While lack of access to fresh produce can lead to chronic health problems like heart disease and diabetes, BCHD also views other social concerns as connected to health. For example, violence follows the same pattern as infectious diseases, spreading from person to person. Recognizing the need to intervene and prevent the spread of violence, BCHD started Safe Streets, an evidence-based program based on the national Cure Violence Model that hires individuals from the communities they serve as conflict mediators. These outreach workers de-escalated more than 1,000 conflicts last year, four out of five of which were deemed likely or very likely to result in gun violence. Three out of the program’s four sites have gone at least one year without a fatal shooting.
To truly break the cycle of violence, however, we must focus further upstream. Understanding the importance of health to education, BCHD convened nonprofit, academic, and private sector partners to start Vision for Baltimore, which aims to conduct vision screenings and assist all public school students, in every grade K-8, who need them with free glasses. Before the program started, about 25 percent of schoolchildren needed glasses, but were not getting them – that’s upwards of 20,000 students whose learning was interrupted because of their vision problems. Since the program started in 2016, more than 2,000 students have received glasses.

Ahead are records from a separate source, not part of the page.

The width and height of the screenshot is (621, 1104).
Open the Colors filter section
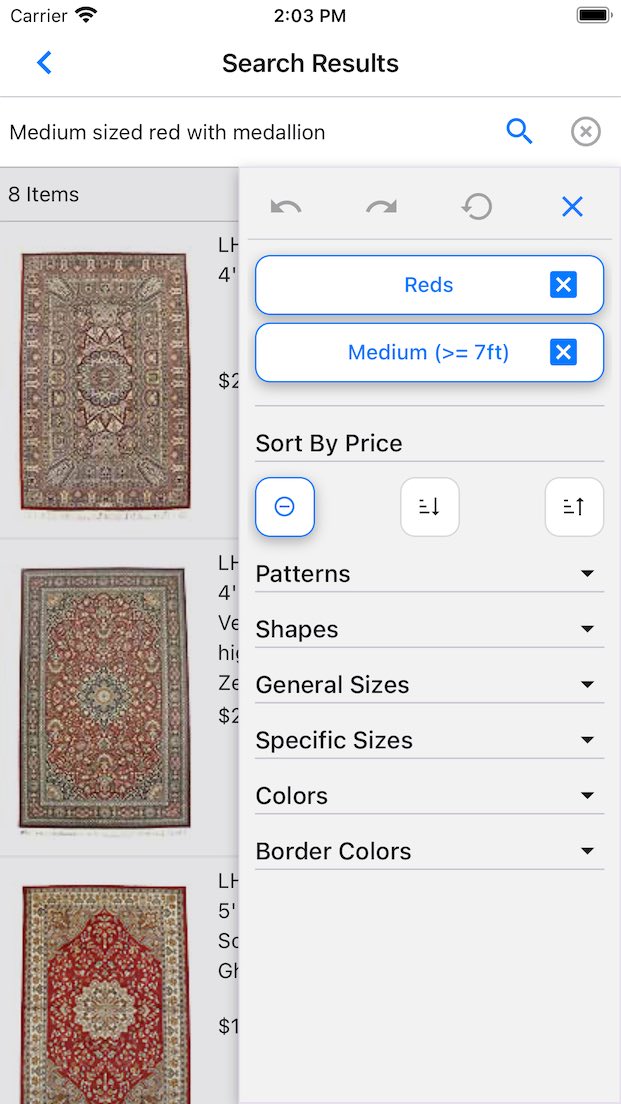click(429, 796)
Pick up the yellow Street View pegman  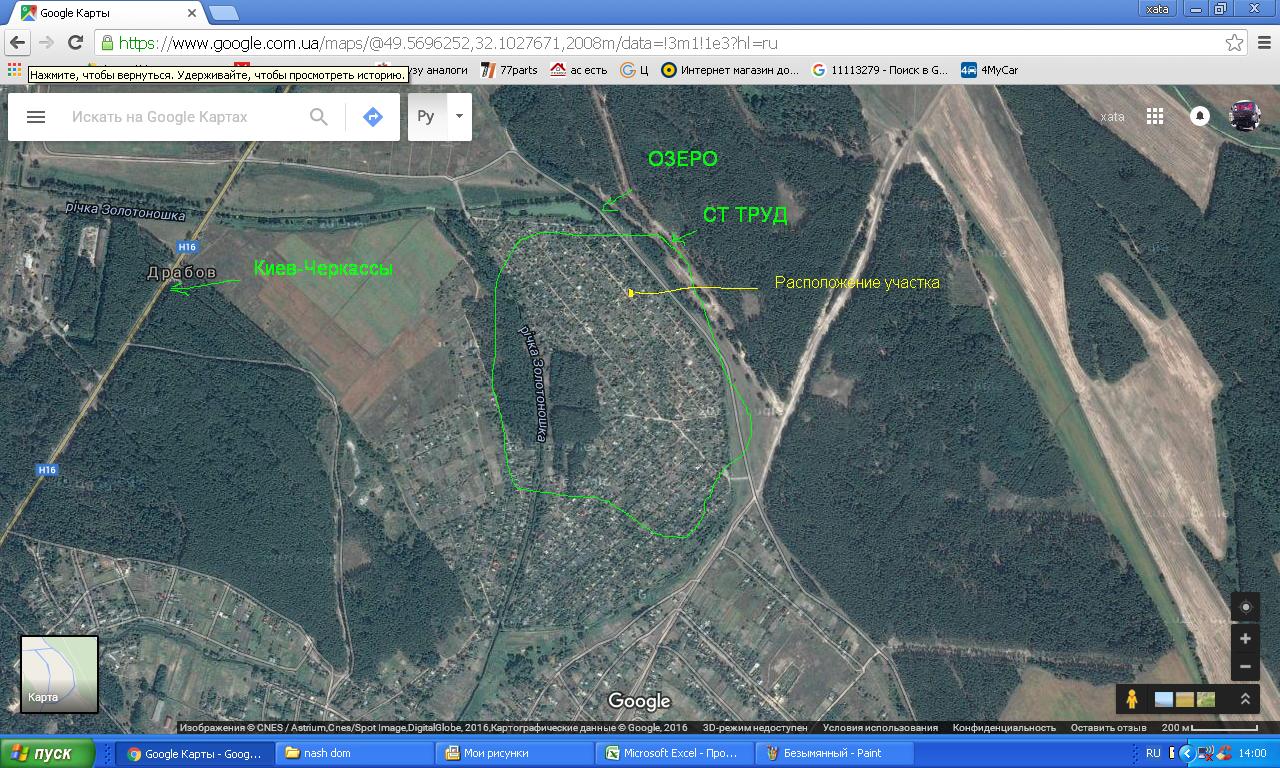1132,699
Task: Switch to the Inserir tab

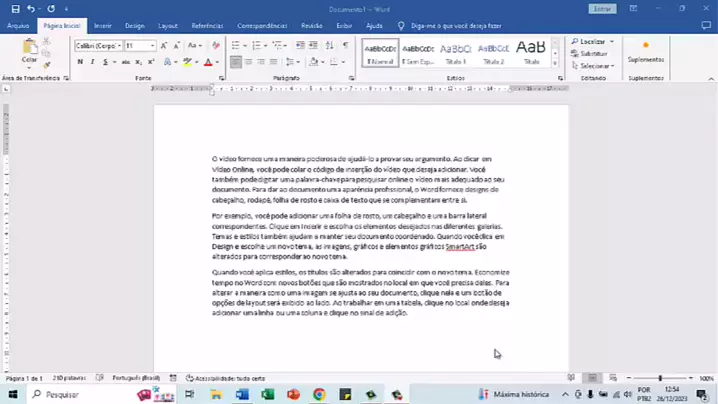Action: tap(102, 25)
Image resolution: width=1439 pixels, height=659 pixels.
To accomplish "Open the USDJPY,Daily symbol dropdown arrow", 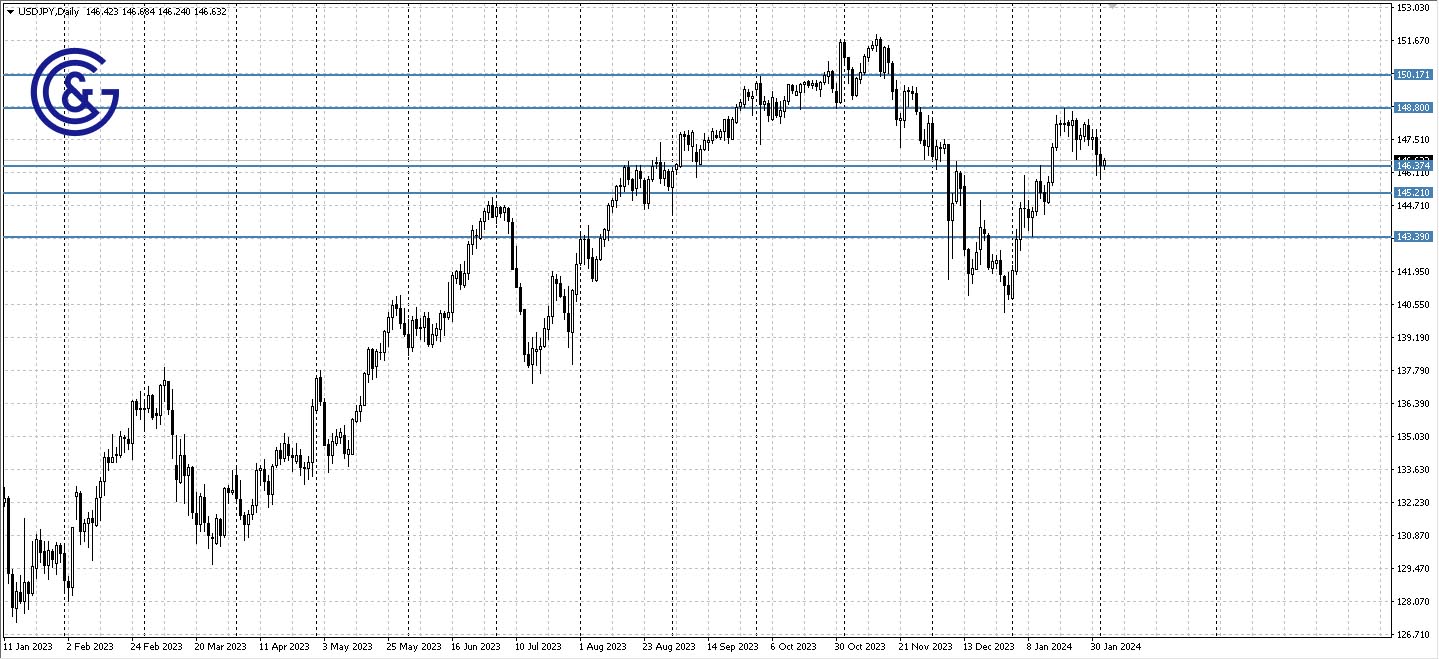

Further upstream, we’ve set our sights on improving outcomes for our most vulnerable babies and young children. Our B’More for Healthy Babies (BHB) initiative provides home visits by nurses, social workers, and community health aides. Staff teach parents the “ABCs” of Safe Sleep (Alone, on the Back, in a Crib), help new mothers with breastfeeding, provide resources to quit smoking, and refer mothers to services like housing assistance. Since BHB started in 2009, Baltimore has cut infant mortality by nearly 40 percent, and reduced the disparity between African-American and white mortality by half. Moreover, BHB’s engagement with every Baltimore hospital, as well as dozens of community groups and churches, has resulted in a 70 percent reduction in sleep-related infant deaths in just seven years.
Former Assistant Secretary of Health, Dr. Karen DeSalvo, likes to say that “public health saved your life today, you just didn’t know it.” But maybe it’s time for people to know. Maybe it’s time for those of us working in public health to tell the stories of the communities we serve, and to make the case for public health every day. At BCHD, just like in local health departments around the country, we are doing a lot with very little. Our team works tirelessly every day to eliminate disparities and work towards a more well and equitable city. During this Public Health Week, we must continue to champion health as a basic human right, and to speak up and make public health visible to all.
Narintohn Luangrath is the Special Assistant to the Commissioner of Health and a Baltimore Corps Fellow at the Baltimore City Health Department. Dr. Leana S. Wen is the Commissioner of Health for Baltimore City.